Citation394 A.2d 330,78 N.J. 259
Parties, 99 A.L.R.3d 1, 4 Media L. Rep. 1360 In the Matter of Myron FARBER and the New York Times Company, Charged with Contempt of Court, Defendants-Appellants. STATE of New Jersey, Plaintiff, v. Mario E. JASCALEVICH, Defendant.
Decision Date27 November 1978
CourtUnited States State Supreme Court (New Jersey)

Floyd Abrams of the New York Bar, New York City, for appellants Myron Farber and The New York Times Co. (Winne, Banta, Rizzi & Harrington, Hackensack, attorneys; Peter G. Banta, Donald A. Klein, Hackensack, and Cahill, Gordon & Reindel of the New York Bar, New York City, of counsel; Raymond L. Falls, Jr., Eugene R. Scheiman, Kenneth M. Vittor and Faith Wender, members of the New York Bar, New York City, on the brief).

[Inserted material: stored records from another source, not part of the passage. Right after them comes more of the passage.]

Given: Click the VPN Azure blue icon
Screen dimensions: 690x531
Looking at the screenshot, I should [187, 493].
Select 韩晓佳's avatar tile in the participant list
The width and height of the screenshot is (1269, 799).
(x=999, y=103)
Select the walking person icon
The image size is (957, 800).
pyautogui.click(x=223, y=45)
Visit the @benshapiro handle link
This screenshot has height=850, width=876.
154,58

Dan P. S. Paul, Miami, Fla., of the Florida Bar for amici curiae The Miami Herald Pub. Co., The Washington Post Co., National Broadcasting Co., Inc., Times Mirror Co., The Philadelphia Inquirer, Scripps-Howard Newspapers, United Press International, Inc., Associated Press, Gannett Co., Inc., Newhouse News Service, Educational Broadcasting Corp., The Chicago Sun Times, The Courier-Journal and Louisville Times Co., Dow Jones & Co., Inc., The American Society of Newspaper Editors, Radio Television News Directors Ass'n, The National Ass'n of Broadcasters, The Reporters Committee for Freedom of the Press, National Newspaper Ass'n, The Florida Times Union and Jacksonville Journal, The Daily Sentinel, Star-Ledger, The Jersey Journal, CBS, Inc., American Broadcasting Companies, Inc., The Anniston Star, The New Jersey Press Ass'n, Trenton Times, Minneapolis Star and Tribune Co., The Bergen Evening Record Corp., The Des Moines Register and Tribune Co., Newsweek, The Newspaper Guild and The Newspaper Guild of New York, Local 3 (Mazer, Lesemann & Rupp, Hackensack, attorneys; Paul & Thomson of the Florida Bar, Miami, Fla., of counsel; Arthur J. Lesemann, Hackensack, on the brief).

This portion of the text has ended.